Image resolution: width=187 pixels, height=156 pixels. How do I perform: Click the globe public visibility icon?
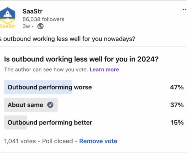[x=41, y=26]
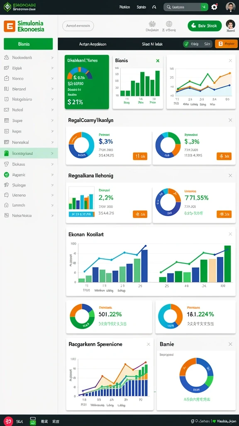Expand the Sopre sidebar chevron
The width and height of the screenshot is (239, 426).
[52, 120]
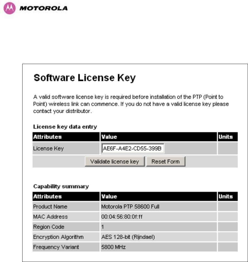Image resolution: width=248 pixels, height=262 pixels.
Task: Click the License Key attribute label
Action: click(48, 148)
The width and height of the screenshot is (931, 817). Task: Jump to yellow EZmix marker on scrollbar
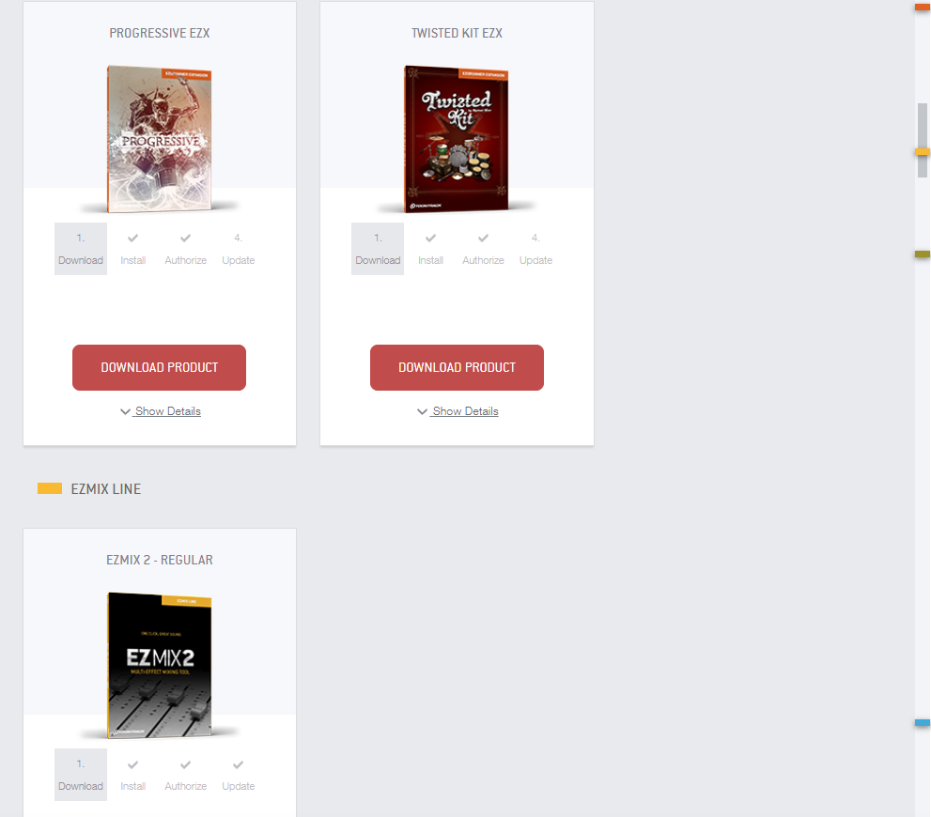[x=923, y=152]
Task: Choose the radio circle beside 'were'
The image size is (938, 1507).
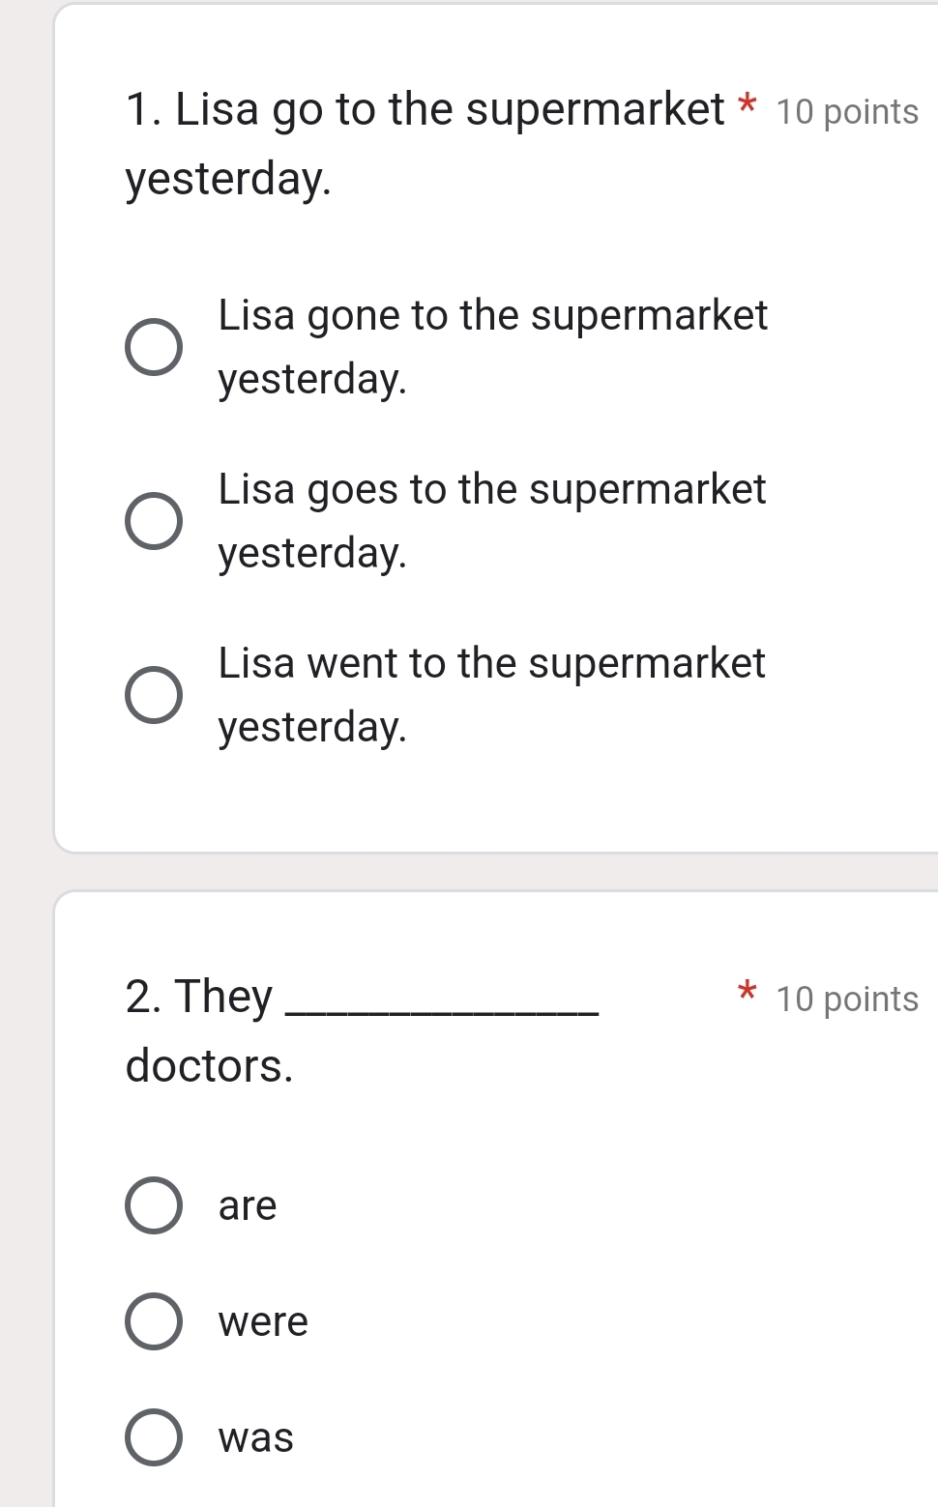Action: [154, 1321]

** To do **
Please render the listing above as a numbered list, with each line as its own item and no blank lines. Leave the pictures out.

** Written solution **
1. Image resolution: width=187 pixels, height=156 pixels. How do I perform: Click the globe public visibility icon?
2. [x=41, y=26]
3. Expand the Sopre sidebar chevron
4. The width and height of the screenshot is (239, 426).
5. [52, 120]
6. Image resolution: width=248 pixels, height=262 pixels.
7. Task: Click the License Key attribute label
8. Action: click(48, 148)
9. The width and height of the screenshot is (931, 817). Task: Jump to yellow EZmix marker on scrollbar
10. [x=923, y=152]
11. Task: Choose the radio circle beside 'were'
12. The image size is (938, 1507).
13. Action: [154, 1321]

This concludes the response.